Il dibattito circa la sicurezza di un profilo Facebook è in piedi da anni e ogni settimana vive nuovi capitali. La verità però è che esso resta fragile e facilmente violabile, visto che può essere soggetto ad attacchi da parte di hacker che forzando il sistema riescono ad accedervi per fini di spam o per imbastire da lì altri attacchi.

Il social con più utenti in assoluto di recente ha rivisto la struttura della privacy, ma la verità è che specie quando si gestiscono pagine pubbliche di imprese o personali, la semplice password non è sufficiente.

Una buona pratica, per scongiurare spiacevoli sorprese, può essere quella dell’autenticazione a due fattori. Tanto che anche Zonealarm lo consiglia vivamente. Di cosa si tratta? Bisogna combinare “qualcosa che si sa” (la password) a “qualcosa che si possiede”, e che può essere il proprio cellulare, un certificato su chiavetta Usb o altro “token” o un dispositivo generatore di codici univoci, come accade con alcuni servizi di home banking.

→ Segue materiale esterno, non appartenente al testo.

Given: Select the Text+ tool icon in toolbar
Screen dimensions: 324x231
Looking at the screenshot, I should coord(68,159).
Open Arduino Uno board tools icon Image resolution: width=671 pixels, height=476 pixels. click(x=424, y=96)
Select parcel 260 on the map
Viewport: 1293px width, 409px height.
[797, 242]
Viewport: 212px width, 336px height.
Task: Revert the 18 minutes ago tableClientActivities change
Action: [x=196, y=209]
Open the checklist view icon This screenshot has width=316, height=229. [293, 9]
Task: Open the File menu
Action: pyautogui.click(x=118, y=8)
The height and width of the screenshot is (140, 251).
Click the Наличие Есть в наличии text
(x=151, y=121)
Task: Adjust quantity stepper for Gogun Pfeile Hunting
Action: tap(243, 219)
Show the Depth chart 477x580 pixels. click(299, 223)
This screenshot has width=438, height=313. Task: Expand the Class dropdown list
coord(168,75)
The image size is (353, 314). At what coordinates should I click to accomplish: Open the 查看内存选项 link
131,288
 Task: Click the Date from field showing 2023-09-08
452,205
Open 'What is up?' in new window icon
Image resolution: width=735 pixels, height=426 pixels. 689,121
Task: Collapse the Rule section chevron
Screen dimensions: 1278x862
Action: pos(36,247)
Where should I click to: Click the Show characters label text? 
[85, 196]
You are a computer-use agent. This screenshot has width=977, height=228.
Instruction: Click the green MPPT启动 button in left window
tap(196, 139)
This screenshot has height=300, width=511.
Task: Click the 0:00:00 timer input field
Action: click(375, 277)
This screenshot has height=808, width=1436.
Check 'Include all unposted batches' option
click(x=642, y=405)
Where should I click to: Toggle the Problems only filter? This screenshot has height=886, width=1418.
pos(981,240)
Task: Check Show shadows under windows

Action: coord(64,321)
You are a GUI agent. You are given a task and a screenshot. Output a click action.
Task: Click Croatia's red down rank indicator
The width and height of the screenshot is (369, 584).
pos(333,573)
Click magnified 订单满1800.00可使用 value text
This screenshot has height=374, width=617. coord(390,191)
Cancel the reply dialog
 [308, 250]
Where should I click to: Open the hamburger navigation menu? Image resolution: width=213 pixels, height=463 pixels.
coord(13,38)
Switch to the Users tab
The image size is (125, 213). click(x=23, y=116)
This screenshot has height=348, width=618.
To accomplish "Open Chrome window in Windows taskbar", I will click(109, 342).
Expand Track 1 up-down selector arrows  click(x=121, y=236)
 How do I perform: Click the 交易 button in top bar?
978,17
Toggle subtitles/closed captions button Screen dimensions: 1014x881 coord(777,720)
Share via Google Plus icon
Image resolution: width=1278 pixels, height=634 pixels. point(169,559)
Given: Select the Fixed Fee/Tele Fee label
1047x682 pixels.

Quello della scarsa sicurezza delle pagine e dei profili di Facebook non è affatto uno dei falsi miti che riguardano il social: per questo motivo la creatura di Zauckerberg permette di attivare la protezione a due fattori, e ha anche altre interessanti opzioni di sicurezza che possono contribuire a rendere più sicuro il nostro account o, nel peggiore dei casi, avvisarci subito in caso di un accesso sospetto.

Questa password univoca viene inviata tramite messaggio SMS a un telefono non-Android o non-iOS, oppure generata nell’applicazione mobile di Facebook per di dispositivi iOS e Android. Abilitando l’approvazione di login, chiunque cerchi di entrare nel vostro account avrà bisogno di sapere di più del semplice indirizzo email e password. Un aspetto non da poco, visto che gli hacker sui social ci stanno sguazzando.